Polonya- Belarus gerginliği savaşın habercisi olabilir mi? Al Ain Türkçe Özel
Rusya-Ukrayna savaşı henüz soğumamışken, Polonya ve Belarus arasındaki gerginlik artarak devam ediyor. Zayıflayan güvenlik kaygısı savaşın habercisi olabilir mi? Doç. Dr. Levent Ersin Orallı, Al Ain Türkçe’ye değerlendirdi.
Rusya-Ukrayna savaşının ardından bu kez Polonya ve Belarus arasında gerginlik tırmandı. Artan şiddet olaylarının ardından sınıra askeri birliklerin sevk edileceği belirtildi.
Özellikle Rus özel güvenlik şirketi Wagner’in Belarus’a yerleştirilmesinin ardından yükselen güvenlik kaygıları nedeniyle bu adımlar sıklaştırılıyor.

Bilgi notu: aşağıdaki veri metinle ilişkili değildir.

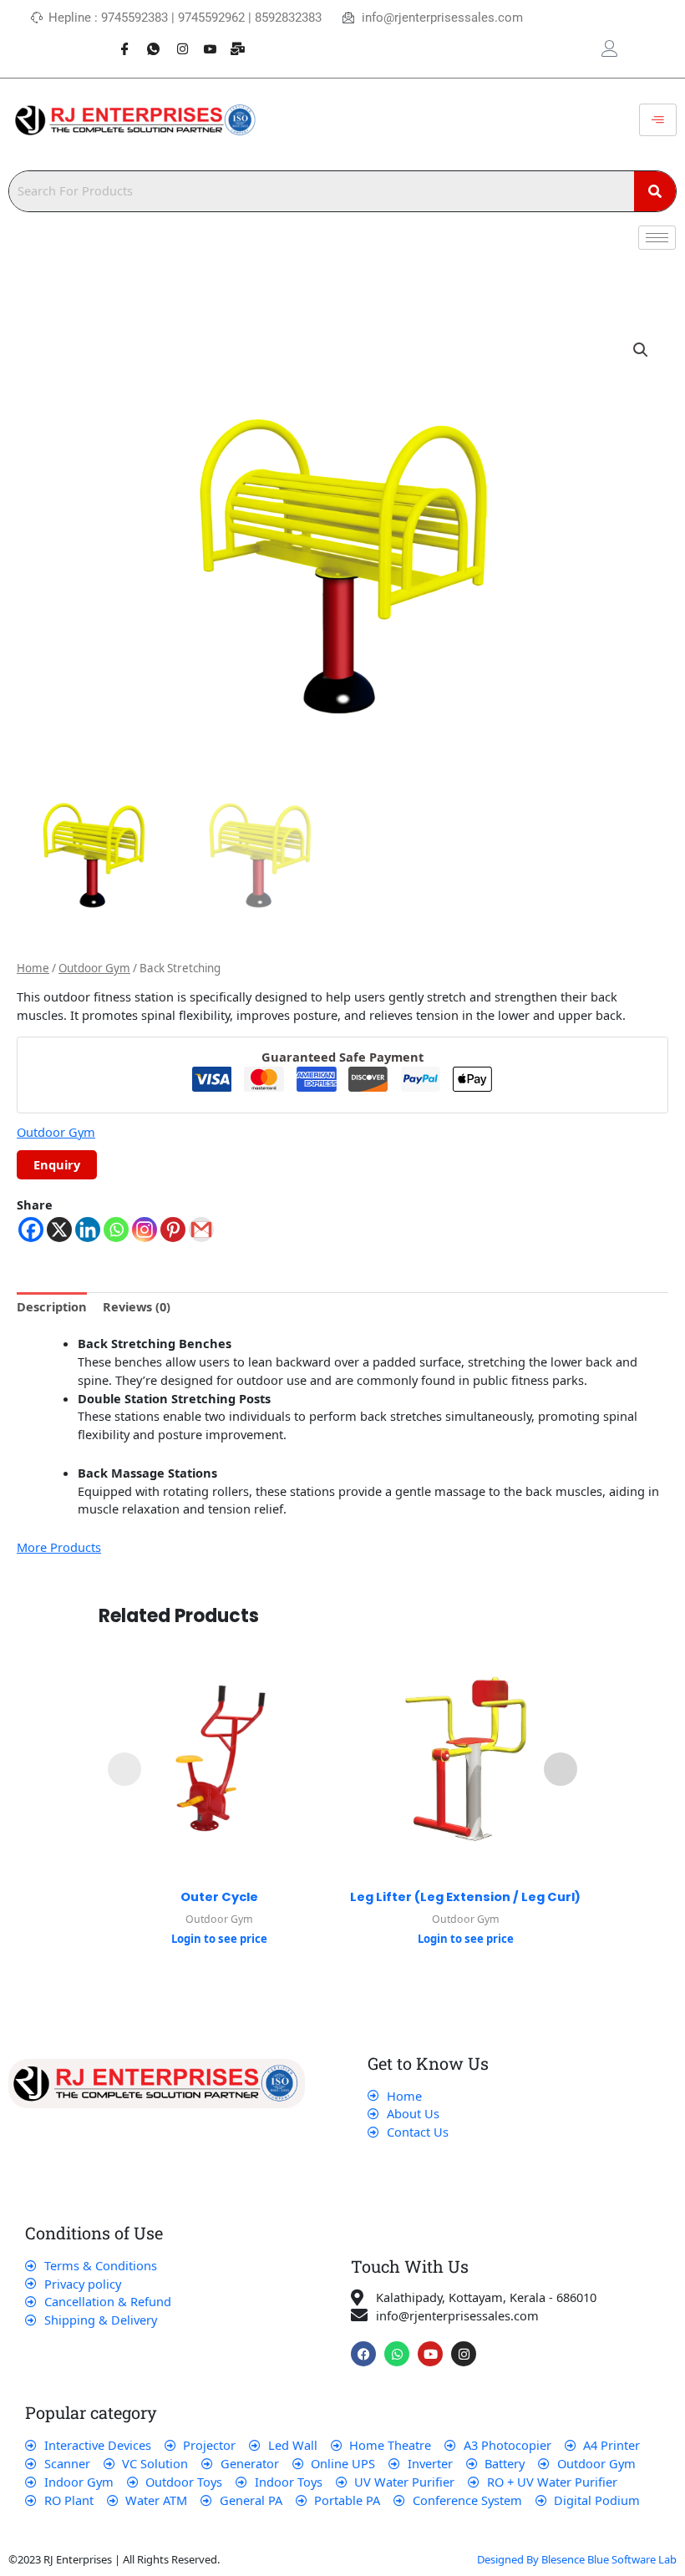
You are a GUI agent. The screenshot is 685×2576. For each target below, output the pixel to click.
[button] (641, 350)
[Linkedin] (87, 1229)
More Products (59, 1547)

Ankara Hacı Bayram Veli Üniversitesi Uluslararası İlişkiler Bölüm Başkan Yardımcısı Doç. Dr. Levent Ersin Orallı, Wagner’in Rusya içerisindeki olası kalkışma girişimi ardından Belarus’a konuşlanmasının, Belarus’un NATO’ya doğrudan komşu olan, hem Polonya sınırını hem de doğu Avrupa ülkelerini doğrudan tehdit ettiğini söyledi.
Al Ain Türkçe’den Merve Öney’e değerlendirmelerde bulunan Doç. Dr. Levent Ersin Orallı, Polonya – NATO ittifakının önlem mekanizması oluşturmasının savaşın coğrafi anlamda bir miktar genişleyebileceği belirtti.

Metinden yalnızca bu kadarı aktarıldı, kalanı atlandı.